Legislatura mexiquense aprueba Ley Anticorrupción

El Congreso del estado de México aprobó las enmiendas constitucionales que le envió el Senado de la República que incluye el Sistema Nacional Anticorrupción.

En sesión del Octavo Periodo Ordinario los Grupos Parlamentarios del PRI, PRD y PAN destacaron la trascendencia de esta reforma para fortalecer la vida democrática de nuestro país.

La minuta establece al Sistema Nacional Anticorrupción (SNA) como instancia de coordinación entre las autoridades de todos los órdenes de gobierno competentes en la prevención, detección y sanción de responsabilidades administrativas y hechos de corrupción, así como en la fiscalización y control de recursos públicos.

La LVIII Legislatura estatal es de los primeros congresos locales en aprobar la minuta que modifica diversas disposiciones de la Constitución Política del país para prevenir, detectar y sancionar hechos relacionados con la corrupción, aprobada y remitida por el Senado de la República.

En su oportunidad, el coordinador del Grupo Parlamentario del PAN, diputado Ulises Ramírez Núñez, subrayó que la reforma representa la lucha histórica, para combatir a la corrupción y avanzar en materia transparencia.

El documento plantea que el SNA contará con un Comité Coordinador integrado por los titulares de la Auditoría Superior de la Federación (ASF), la Fiscalía Especializada en Combate a la Corrupción, la Secretaría del Poder Ejecutivo federal, responsable del control interno.

Asimismo, forman parte de dicho Comité el presidente del Tribunal Federal de Justicia Administrativa, organismo garante establecido en el artículo sexto constitucional y por representantes del Consejo de la Judicatura Federal y el Comité de Participación Ciudadana.

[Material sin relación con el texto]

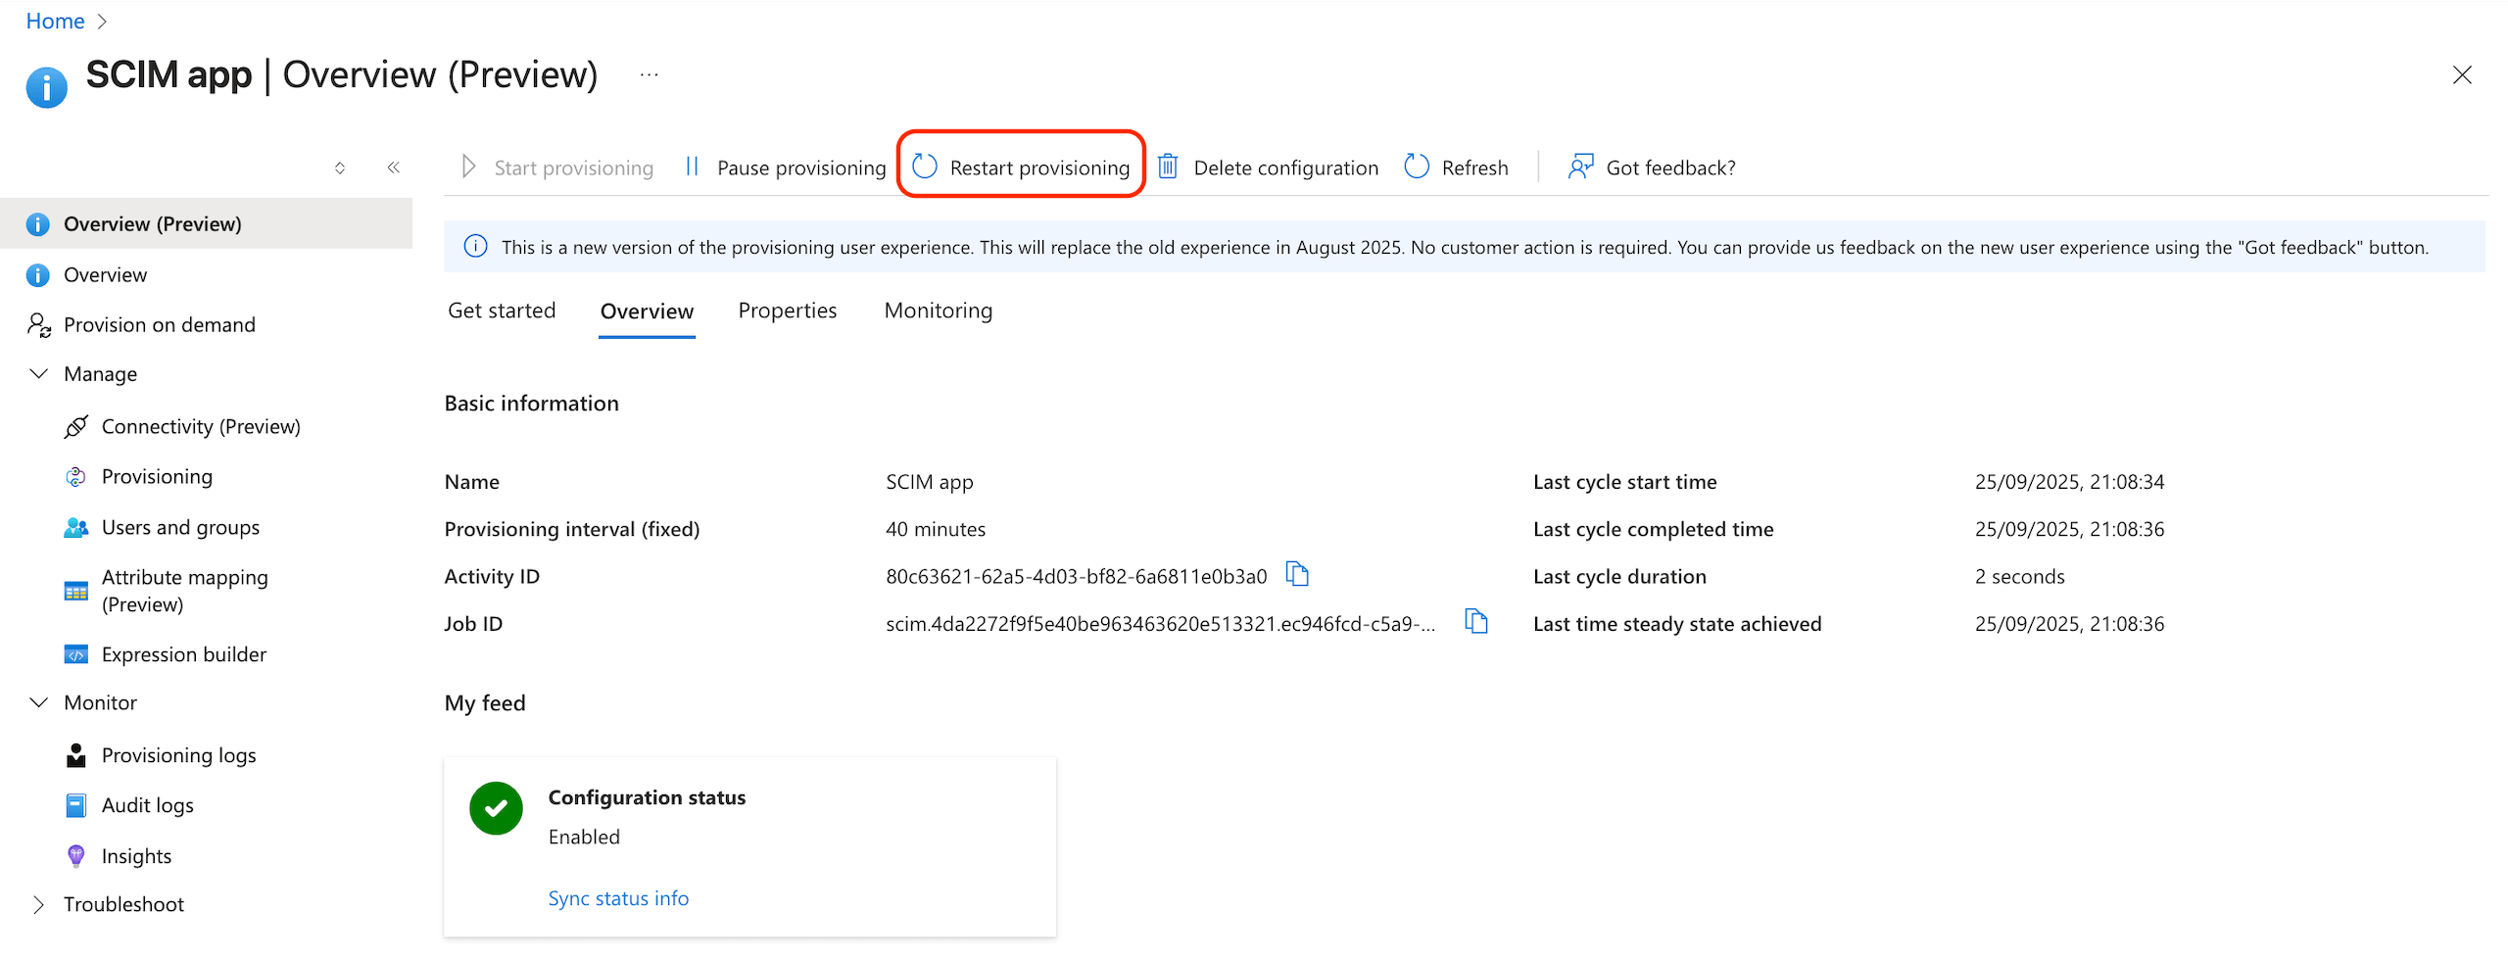Screen dimensions: 2508x960
Task: Open the Provisioning settings icon
Action: pos(75,476)

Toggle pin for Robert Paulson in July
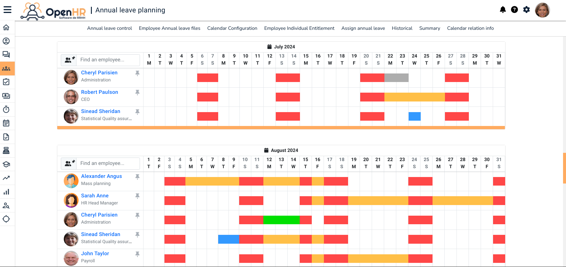point(137,92)
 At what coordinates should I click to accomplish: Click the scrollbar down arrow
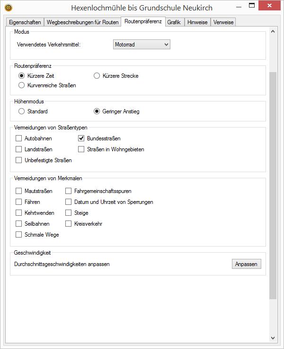point(273,338)
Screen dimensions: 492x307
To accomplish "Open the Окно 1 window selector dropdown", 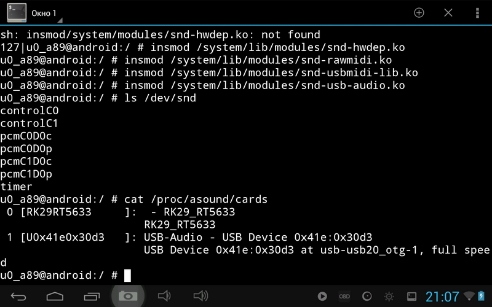I will [43, 12].
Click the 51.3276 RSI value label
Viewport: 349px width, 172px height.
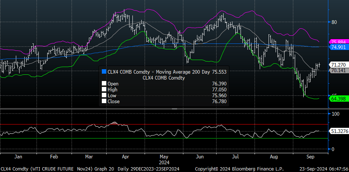pyautogui.click(x=339, y=131)
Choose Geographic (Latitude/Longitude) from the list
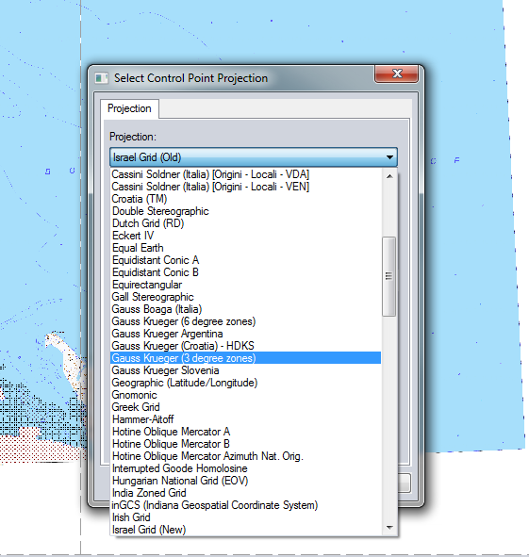This screenshot has width=529, height=557. [x=246, y=383]
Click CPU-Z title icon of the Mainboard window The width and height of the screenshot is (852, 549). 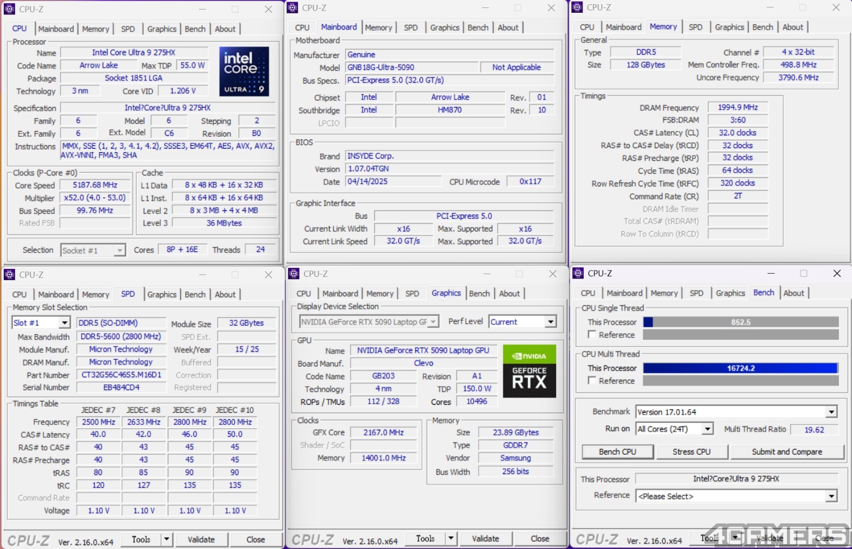[293, 8]
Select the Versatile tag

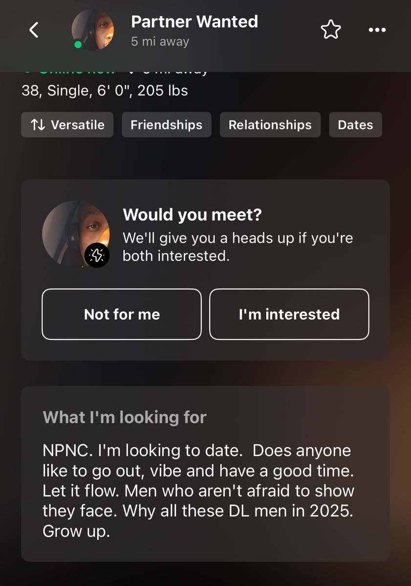(x=67, y=125)
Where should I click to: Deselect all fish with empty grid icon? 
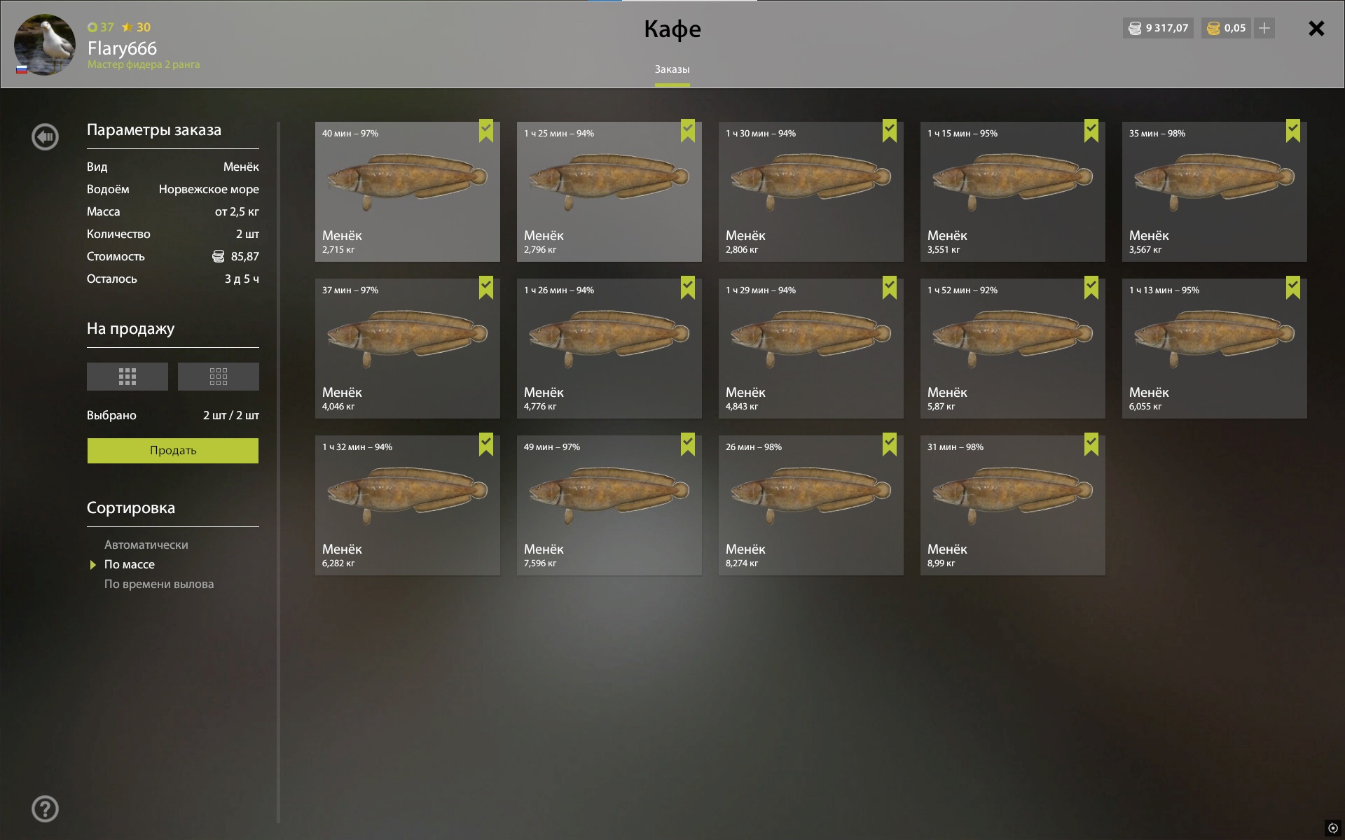tap(219, 377)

Ramírez Núñez destacó que el SNA fortalece las facultades de la ASF para realizar auditorías directamente durante el ejercicio fiscal en curso derivadas de denuncias, con el objeto de investigar y sancionar de manera oportuna posibles actos irregulares.

Sobre la declaración patrimonial y de conflictos de intereses, establece que los servidores públicos estarán obligados a presentar, bajo protesta de decir verdad, su declaración patrimonial y de intereses ante las autoridades competentes y en los términos que determinen las leyes aplicables.

Se propone la procedencia de la extinción de dominio en casos de enriquecimiento ilícito. Las declaraciones en cuestión servirán como instrumentos idóneos para la determinación de enriquecimiento sin causa jurídica alguna.